Word Salad

15 6 6
                                    

My daughter had left a note for me on the door of the refrigerator. I couldn't tell why she had left it or what she wanted because I had never learnt to read music. But, when I touched the note it emitted a pure tone that set the wineglasses singing before it faded into silence. There was so much beauty in it, but I was still none the wiser.

I suppose I could have called my daughter and asked her, but she had left to visit a friend for the weekend and my voice wouldn't carry that far. Besides, I relished a challenge. I sat down with a cup of tea to think. And then I remembered something.

When I had married, my wife and I had bought ourselves a present of a canteen of cutlery. But the present was in the past, and the canteen was lost at the back of a cupboard, covered in memories. It took me the best part of an hour to find the wooden box it had come in. So, I blew off the dust, opened the lid and went in.

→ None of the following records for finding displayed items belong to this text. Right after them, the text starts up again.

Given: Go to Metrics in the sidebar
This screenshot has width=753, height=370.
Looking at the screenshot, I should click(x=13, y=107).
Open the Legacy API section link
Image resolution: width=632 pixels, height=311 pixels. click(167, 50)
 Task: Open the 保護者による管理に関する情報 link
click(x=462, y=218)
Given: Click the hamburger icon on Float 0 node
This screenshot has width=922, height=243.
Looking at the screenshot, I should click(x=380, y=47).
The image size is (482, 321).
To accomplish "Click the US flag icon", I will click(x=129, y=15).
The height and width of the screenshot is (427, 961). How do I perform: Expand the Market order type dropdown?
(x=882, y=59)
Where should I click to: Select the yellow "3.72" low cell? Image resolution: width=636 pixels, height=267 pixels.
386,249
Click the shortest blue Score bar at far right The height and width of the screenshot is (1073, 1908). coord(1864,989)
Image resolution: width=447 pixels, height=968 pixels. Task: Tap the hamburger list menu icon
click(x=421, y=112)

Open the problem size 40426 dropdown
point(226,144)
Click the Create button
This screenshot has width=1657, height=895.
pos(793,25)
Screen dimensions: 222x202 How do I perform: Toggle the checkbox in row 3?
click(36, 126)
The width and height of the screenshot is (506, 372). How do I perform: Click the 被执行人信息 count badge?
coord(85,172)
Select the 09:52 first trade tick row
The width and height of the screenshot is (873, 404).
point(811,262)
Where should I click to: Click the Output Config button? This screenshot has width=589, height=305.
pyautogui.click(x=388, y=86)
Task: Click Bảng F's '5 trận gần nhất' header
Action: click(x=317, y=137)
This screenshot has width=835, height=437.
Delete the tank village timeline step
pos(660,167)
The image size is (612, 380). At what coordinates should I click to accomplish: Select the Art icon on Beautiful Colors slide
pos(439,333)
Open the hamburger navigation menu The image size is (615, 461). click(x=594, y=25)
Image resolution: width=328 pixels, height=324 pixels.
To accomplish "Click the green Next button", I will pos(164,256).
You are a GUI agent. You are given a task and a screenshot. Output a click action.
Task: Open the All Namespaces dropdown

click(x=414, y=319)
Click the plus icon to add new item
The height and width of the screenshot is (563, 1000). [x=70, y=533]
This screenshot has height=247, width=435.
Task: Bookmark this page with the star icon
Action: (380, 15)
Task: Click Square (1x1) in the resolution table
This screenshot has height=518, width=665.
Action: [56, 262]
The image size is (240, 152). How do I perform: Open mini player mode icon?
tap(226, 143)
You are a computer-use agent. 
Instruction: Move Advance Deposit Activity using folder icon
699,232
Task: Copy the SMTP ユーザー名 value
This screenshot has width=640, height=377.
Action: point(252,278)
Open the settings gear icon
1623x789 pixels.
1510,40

A white-aproned cook smiled at me. "What'll it be, pal?"

"You got a menu?" I asked.

"Sure we got a menu. What kind of an establishment would we be without one?" The cook pointed to a printed board just behind him.

I studied the board. "You got any forks?"

The cook shrugged. "Course we got forks. Do you want something with them? Entrée? Dessert?"

"I'd like a set of tuning forks to go. With salad and a blue cheese dressing."

"You got it." The cook handed me a box wrapped in a paper napkin. "There you go. That'll be five dollars."

I climbed out of the canteen and back into the kitchen. Then, after I had finished the salad - it needed salt and paper - I laid the forks out in a row on the table. It took me ten minutes to work out by a process of elimination that the note was an A♭.

"Damn it girl," I muttered. "Why couldn't you just have said."